The retreat in U.S. stocks, led by banks and brokerages, is signaling more losses through the end of the year, a period in which the Standard & Poor’s 500 Index usually performs best, according to Bank of America Corp.
Financial shares have posted the worst return this month among the S&P 500’s 10 industries, dropping 9.9 percent, amid concern Europe’s debt crisis is intensifying. The weakness in the S&P 500’s second-biggest group and the benchmark gauge’s decline below 1,200 suggested the index is at risk of sinking to this year’s intraday low of 1,074.77, said Mary Ann Bartels, Bank of America’s head of U.S. technical and market analysis.
The benchmark index has increased 1.5 percent on average in November and 1.7 percent in December since 1950, the biggest monthly gains, according to Strategas Research Partners. The S&P 500 has slipped 4.8 percent this month after the biggest monthly rally since 1991 stalled near its 200-day moving average at the end of October. The index fell 1.9 percent yesterday, sinking below its 50-day average for the first time in six weeks.
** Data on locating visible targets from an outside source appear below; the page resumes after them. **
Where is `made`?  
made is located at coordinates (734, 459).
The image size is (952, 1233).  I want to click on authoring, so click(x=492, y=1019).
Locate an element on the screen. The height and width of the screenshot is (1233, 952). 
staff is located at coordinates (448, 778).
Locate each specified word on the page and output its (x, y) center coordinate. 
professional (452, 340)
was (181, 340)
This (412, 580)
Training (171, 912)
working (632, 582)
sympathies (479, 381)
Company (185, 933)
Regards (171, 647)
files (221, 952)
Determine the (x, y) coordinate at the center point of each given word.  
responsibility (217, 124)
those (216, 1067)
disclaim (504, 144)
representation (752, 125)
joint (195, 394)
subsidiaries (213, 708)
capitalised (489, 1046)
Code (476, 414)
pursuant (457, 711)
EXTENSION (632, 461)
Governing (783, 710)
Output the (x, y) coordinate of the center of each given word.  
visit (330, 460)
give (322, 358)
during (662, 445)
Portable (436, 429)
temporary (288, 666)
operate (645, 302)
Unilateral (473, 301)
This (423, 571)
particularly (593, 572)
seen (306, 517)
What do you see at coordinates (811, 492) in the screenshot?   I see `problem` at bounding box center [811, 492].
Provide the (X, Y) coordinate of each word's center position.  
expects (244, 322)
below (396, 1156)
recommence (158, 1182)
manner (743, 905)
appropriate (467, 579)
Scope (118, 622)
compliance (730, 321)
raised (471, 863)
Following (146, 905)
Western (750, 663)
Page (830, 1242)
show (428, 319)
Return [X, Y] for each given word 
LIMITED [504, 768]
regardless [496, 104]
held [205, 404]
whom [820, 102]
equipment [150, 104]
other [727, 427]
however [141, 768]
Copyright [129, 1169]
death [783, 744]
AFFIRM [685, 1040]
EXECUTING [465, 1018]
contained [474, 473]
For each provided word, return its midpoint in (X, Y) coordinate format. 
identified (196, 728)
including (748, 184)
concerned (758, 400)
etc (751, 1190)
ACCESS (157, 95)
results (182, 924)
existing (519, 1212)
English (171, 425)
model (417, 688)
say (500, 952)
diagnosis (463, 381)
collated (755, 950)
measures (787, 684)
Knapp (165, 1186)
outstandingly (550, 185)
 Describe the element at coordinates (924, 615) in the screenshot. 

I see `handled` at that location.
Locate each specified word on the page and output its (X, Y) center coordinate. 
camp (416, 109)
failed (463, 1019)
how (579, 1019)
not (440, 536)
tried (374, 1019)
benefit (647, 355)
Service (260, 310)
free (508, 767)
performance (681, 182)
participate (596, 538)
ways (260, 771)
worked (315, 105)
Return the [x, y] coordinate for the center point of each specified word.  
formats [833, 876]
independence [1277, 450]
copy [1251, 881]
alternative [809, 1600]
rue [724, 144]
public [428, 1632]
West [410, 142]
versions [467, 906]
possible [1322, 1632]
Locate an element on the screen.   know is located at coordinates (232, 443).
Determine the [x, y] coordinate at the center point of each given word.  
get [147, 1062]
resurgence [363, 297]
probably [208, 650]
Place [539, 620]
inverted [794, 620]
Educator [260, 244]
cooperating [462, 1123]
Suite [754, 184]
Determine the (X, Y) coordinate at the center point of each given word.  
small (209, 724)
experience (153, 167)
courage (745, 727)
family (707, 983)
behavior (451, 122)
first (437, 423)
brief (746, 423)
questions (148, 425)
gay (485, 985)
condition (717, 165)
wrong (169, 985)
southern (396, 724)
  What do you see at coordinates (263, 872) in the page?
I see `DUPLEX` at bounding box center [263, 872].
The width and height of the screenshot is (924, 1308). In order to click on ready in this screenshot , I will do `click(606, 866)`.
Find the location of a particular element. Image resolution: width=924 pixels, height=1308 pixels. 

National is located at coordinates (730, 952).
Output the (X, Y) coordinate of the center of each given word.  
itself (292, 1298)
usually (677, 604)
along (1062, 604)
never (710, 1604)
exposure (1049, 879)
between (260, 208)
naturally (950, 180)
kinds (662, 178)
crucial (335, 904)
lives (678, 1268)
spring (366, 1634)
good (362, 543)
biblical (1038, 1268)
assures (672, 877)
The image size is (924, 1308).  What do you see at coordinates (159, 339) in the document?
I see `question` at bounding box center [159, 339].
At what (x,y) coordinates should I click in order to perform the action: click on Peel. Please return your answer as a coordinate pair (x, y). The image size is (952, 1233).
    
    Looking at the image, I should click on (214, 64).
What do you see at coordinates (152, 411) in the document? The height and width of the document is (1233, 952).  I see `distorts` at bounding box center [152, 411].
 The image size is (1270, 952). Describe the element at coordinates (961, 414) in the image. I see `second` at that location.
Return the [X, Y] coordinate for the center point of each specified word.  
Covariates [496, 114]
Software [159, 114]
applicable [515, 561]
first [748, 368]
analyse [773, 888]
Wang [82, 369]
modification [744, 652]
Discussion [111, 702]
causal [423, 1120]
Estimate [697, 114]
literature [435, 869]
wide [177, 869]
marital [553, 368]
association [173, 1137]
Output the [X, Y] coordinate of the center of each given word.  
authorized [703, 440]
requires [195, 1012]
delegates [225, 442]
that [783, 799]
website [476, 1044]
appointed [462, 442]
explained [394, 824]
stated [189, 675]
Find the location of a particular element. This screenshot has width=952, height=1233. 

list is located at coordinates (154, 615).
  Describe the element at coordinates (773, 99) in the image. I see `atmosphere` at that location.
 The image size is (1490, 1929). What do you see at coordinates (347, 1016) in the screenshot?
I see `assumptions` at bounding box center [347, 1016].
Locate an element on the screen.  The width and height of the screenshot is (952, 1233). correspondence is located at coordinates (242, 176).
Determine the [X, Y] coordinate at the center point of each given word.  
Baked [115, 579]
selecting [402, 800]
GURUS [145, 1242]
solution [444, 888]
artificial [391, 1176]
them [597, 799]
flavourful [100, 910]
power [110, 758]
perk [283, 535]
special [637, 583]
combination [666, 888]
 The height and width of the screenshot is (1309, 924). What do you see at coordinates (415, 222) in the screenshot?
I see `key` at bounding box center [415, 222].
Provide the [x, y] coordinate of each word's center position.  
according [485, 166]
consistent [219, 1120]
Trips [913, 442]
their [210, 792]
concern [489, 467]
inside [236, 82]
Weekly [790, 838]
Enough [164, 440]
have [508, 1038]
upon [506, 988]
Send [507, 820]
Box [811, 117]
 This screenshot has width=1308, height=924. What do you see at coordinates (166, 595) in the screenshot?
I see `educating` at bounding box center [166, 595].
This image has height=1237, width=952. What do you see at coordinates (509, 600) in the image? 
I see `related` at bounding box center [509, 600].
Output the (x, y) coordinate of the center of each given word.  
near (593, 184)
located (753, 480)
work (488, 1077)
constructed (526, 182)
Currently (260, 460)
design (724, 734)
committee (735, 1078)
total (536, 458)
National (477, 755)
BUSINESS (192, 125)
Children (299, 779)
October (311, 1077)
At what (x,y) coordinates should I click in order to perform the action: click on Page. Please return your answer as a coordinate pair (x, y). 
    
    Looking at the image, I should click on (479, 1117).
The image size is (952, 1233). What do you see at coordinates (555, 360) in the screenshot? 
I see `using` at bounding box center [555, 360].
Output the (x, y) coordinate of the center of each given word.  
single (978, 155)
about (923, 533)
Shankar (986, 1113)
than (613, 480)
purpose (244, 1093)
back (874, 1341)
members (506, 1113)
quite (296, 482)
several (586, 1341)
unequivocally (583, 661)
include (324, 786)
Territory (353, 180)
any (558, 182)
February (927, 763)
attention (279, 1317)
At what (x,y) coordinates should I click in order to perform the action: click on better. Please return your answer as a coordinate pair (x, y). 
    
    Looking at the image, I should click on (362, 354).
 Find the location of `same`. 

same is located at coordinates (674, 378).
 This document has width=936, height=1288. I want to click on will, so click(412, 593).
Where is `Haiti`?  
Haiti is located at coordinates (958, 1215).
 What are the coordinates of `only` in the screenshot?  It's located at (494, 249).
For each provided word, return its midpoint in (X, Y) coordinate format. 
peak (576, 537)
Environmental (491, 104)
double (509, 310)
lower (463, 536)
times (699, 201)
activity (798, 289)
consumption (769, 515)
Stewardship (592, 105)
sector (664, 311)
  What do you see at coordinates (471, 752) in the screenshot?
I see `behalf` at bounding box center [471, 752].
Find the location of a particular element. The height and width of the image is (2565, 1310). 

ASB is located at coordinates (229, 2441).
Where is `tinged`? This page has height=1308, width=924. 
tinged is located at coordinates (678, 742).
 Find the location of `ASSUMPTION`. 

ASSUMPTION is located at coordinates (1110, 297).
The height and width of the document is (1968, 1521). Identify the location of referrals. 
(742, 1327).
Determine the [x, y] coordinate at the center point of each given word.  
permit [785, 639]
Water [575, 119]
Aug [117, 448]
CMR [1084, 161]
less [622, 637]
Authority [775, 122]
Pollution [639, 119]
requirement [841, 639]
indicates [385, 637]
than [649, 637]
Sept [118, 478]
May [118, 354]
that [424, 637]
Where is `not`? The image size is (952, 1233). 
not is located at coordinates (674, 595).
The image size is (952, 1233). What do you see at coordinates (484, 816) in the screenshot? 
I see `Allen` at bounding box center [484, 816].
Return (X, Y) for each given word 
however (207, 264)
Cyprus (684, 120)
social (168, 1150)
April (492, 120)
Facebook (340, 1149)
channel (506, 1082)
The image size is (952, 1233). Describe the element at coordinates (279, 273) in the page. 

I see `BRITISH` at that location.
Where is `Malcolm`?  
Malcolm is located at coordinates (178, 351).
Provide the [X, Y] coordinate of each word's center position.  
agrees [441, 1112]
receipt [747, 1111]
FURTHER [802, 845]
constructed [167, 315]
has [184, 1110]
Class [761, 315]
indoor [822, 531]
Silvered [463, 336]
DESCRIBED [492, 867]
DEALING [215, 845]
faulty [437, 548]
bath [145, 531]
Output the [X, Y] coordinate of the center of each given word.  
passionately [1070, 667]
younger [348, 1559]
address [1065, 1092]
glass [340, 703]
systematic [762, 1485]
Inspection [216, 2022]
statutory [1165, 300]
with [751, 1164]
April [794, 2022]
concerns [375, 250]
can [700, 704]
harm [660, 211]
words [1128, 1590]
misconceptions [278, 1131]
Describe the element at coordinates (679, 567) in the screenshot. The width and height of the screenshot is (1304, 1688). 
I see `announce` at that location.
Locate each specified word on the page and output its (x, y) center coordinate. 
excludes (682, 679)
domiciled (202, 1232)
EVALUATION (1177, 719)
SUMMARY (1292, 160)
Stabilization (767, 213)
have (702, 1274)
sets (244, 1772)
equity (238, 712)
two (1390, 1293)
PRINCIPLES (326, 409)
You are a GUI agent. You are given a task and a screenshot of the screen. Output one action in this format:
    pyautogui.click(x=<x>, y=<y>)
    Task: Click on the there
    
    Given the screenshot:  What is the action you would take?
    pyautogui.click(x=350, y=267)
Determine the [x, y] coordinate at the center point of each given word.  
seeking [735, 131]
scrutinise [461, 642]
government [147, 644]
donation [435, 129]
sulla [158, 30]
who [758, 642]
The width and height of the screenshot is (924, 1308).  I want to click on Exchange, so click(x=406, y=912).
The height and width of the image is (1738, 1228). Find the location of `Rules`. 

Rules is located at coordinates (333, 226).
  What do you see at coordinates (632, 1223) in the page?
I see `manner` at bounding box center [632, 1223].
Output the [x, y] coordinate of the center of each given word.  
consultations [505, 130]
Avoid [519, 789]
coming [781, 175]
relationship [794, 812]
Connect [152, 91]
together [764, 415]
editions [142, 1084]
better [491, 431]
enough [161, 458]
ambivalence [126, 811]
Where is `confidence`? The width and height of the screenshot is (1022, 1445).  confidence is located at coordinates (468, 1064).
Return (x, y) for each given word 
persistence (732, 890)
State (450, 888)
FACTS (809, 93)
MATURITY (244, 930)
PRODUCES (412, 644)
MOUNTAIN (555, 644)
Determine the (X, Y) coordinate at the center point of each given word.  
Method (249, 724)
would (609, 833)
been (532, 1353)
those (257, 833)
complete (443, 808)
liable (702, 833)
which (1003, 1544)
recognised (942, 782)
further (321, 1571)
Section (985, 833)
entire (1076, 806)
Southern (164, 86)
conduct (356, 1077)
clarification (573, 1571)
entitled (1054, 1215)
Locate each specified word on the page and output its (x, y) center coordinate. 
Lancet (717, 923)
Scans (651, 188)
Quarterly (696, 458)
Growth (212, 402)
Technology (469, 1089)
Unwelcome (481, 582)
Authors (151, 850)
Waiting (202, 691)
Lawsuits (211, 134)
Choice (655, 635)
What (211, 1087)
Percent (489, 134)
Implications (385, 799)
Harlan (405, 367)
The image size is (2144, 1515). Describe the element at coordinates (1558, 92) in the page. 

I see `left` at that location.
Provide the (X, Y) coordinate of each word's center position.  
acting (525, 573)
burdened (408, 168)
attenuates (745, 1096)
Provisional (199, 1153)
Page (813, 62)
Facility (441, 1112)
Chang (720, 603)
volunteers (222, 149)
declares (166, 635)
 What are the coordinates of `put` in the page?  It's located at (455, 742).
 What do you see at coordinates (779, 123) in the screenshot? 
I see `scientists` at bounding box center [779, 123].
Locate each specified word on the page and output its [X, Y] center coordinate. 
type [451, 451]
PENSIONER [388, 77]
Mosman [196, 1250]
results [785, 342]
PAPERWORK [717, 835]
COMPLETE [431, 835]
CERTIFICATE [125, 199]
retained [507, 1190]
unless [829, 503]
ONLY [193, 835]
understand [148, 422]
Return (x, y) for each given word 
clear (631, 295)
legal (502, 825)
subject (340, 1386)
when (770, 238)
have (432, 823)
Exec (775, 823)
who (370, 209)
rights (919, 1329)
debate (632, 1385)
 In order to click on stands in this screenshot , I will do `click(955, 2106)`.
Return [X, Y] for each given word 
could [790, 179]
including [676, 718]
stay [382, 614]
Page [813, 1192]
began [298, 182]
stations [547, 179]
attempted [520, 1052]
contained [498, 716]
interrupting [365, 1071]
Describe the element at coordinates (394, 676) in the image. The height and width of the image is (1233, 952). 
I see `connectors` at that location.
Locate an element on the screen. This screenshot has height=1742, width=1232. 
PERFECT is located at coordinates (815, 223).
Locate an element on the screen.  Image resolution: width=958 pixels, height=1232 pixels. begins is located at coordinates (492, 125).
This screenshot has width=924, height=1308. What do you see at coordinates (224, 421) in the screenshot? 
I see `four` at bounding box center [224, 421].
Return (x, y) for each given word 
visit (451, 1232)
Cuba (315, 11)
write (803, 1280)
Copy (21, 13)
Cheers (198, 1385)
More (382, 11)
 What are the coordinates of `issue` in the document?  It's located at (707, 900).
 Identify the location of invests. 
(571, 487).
“A seasonal year-end rally will likely turn into a Christmas Bah, Humbug,” Bartels wrote in a note to clients yesterday. She sees a 50 percent chance of “a European meltdown” that would send the S&P 500 to as low as 935.
The weakening pattern in brokerage stocks is bearish for U.S. equities, Bartels said. The NYSE Arca Securities Broker/Dealer Index’s price relative to the S&P 500 slumped to the lowest level since June 2000, according to Bloomberg data. The Broker/Dealer index peaked four months before the S&P 500 made an all-time high in October 2007 and bottomed three months ahead of the benchmark’s 12-year low in March 2009, data show.
“With the Broker/Dealers and banks breaking down, the market just can’t sustain the rally,” Bartels said. Financials as a group make up 13.3 percent of the S&P 500.